## Passage provided
Press Release Summary:
In written comments filed with U.S. Department of Energy (DOE), NEMA emphasized support for federal energy conservation standards and efforts by U.S. Customs and Border Protection (CBP) to prevent noncompliant products from entering USA. NEMA also expressed concern about DOE's strategy regarding noncompliant products and recommended government agencies better utilize available data to protect consumers from illegal imports – "noncompliant products that have never been declared."
Original Press Release:
NEMA Says DOE Efforts on Border Enforcement Fall Short
Electrical manufacturers urge federal agencies to enforce energy conservation standards for imported products
ROSSLYN, Va.—In written comments filed with the U.S. Department of Energy (DOE), the National Electrical Manufacturers Association (NEMA) emphasized its support for federal energy conservation standards and efforts by U.S. Customs and Border Protection (CBP) to prevent noncompliant products from entering the country. However, NEMA expressed concern about the DOE’s strategy regarding noncompliant products and recommends that government agencies better utilize available data to protect consumers from illegal imports.
“NEMA welcomes the DOE’s attention to the issue, but the proposal falls well short of accomplishing the goal because the agency is not addressing noncompliant products that have never been declared,” said NEMA President and CEO Kevin J. Cosgriff. “Moreover, why should the DOE impose duplicative paperwork burdens on compliant manufacturers when the agency already has the information on file?”
This isthe second set of comments that NEMA has submitted on this rulemaking, as the DOE reopened the comment period on May 16 for its December 2015 Notice of Proposed Rulemaking. NEMA’s initial set of detailed comments on the proposal were filed in March.

## Dataset content
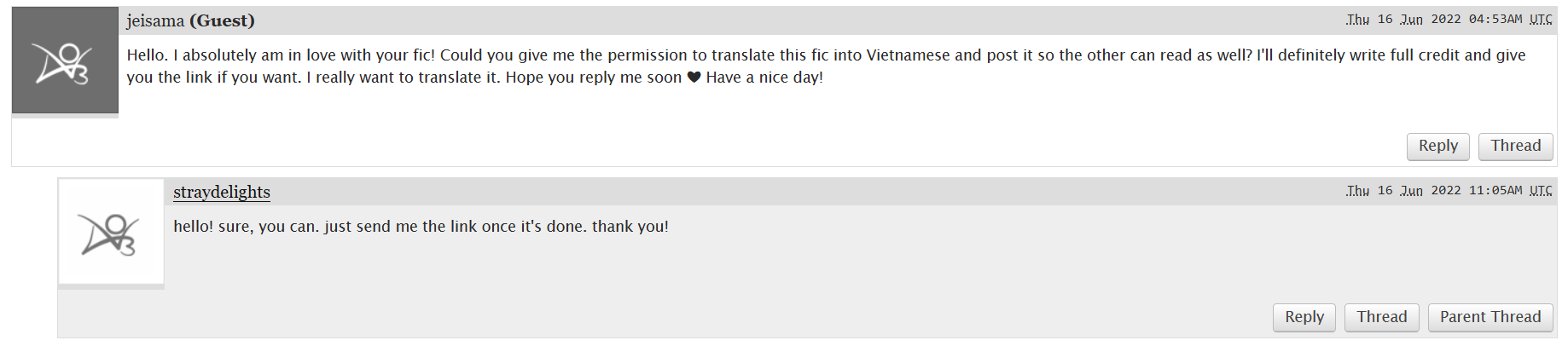
Task: Open Thread for straydelights' reply
Action: pyautogui.click(x=1381, y=317)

## Check your understanding
**a)** Please reproduce the part of the NEMA press release from "This isthe second" up to and including "filed in March.", word for word.
**b)** Extend the NEMA press release on DOE border enforcement beyond its final sentence.
This data was taken from a different source than the press release.

## Answers
**a)**
This isthe second set of comments that NEMA has submitted on this rulemaking, as the DOE reopened the comment period on May 16 for its December 2015 Notice of Proposed Rulemaking. NEMA’s initial set of detailed comments on the proposal were filed in March.

**b)**
“The DOE appears to be ignoring the issue of interdicting imports of products for which documentation does not yet exist,” explained Cosgriff. “In addition, the DOE has not responded in writing with its views on the viability of a trusted trader approach that NEMA recommends, especially for high-volume importers. Such a program would address regulatory burden concerns for law-abiding manufacturers and importers.”
In its comments, NEMA reiterated its recommendations that the DOE conduct additional meetings with stakeholders and work with industry to set up pilot programs for covered product categories of the highest priority.
The National Electrical Manufacturers Association (NEMA) represents nearly 400 electrical, medical imaging, and radiation therapy manufacturers on the forefront of electrical safety, reliability, resilience, efficiency, and energy security. Our combined industries account for more than 400,000 American jobs and more than 7,000 facilities across the United States. Domestic production exceeds $117 billion per year.